As someone who recently graduated and is looking to further pursue my education, I know this is no laughing matter. I have had times when I had very little money left and used it to buy gas to get to school. I’ve even had times where I just didn’t make it to class because I could not afford to fix my car until my next paycheck.

As I continue my education, I know I will most likely have to continue making tough financial decisions. I have already had to do so in accepting my admission for a master’s program because of how much in loans I would have to take out.

Financial burden is a terrible feeling and something that is, unfortunately, common in Maine. Maine has a bill to expand the Earned Income Tax Credit. According to the Maine Center for Economic Policy, the EITC currently gives back a mere 5 percent of tax credit back to low-income Mainers. That is the lowest percentage in New England. Vermont has a rate of 36 percent.

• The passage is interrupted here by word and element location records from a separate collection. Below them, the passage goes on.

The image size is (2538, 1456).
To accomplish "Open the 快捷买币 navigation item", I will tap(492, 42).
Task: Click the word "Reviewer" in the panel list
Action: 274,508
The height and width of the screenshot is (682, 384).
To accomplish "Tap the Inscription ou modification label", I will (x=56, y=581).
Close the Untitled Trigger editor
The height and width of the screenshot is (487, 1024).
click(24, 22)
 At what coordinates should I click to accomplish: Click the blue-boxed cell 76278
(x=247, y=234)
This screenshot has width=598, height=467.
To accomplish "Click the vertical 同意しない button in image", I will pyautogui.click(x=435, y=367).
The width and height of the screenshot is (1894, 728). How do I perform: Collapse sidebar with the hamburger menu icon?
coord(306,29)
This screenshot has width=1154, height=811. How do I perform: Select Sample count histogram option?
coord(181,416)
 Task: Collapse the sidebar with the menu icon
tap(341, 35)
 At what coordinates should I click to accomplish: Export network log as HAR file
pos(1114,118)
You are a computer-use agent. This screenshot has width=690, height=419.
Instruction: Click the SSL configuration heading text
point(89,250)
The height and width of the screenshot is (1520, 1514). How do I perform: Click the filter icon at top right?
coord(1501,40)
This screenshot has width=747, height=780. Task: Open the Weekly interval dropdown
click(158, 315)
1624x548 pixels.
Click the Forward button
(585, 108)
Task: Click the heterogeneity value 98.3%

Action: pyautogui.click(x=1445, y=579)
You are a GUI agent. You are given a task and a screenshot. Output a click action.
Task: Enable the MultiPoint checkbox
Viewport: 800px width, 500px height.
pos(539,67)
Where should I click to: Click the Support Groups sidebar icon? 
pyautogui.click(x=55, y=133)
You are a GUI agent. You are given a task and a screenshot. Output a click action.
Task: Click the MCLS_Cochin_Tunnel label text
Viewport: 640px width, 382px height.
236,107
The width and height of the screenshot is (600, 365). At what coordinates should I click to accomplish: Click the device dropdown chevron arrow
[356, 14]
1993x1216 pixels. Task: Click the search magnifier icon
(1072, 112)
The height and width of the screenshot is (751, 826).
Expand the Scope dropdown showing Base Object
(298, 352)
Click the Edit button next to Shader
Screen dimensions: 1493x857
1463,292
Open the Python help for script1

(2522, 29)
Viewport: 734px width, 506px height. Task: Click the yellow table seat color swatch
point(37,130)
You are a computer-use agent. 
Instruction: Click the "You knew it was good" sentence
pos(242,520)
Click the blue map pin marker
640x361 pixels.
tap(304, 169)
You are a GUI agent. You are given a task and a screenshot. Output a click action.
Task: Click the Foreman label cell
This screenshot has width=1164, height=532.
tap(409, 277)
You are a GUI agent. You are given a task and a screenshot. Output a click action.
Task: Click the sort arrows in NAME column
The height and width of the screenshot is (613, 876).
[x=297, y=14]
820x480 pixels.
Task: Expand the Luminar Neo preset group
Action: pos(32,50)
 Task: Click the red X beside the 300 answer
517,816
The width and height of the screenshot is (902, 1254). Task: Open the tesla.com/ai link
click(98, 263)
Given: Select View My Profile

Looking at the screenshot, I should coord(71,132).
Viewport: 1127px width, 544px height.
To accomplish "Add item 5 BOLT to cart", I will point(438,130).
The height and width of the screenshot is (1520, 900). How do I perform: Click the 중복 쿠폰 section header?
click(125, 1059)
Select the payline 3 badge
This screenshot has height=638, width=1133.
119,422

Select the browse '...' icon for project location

Another issue of the EITC is that it currently only benefits low-income Mainers.

With this expansion, the percentage will increase to 23 percent and a much larger scope of Maine’s population will benefit from it. This expansion will help approximately 177,000 Maine households, from our college students to married couples with three dependent children.

Our community is realizing that even those who do not qualify as low-income need help as well. This is a time for change. Let’s take this opportunity and help make Maine a better place to live. Let’s make Maine the way life should be.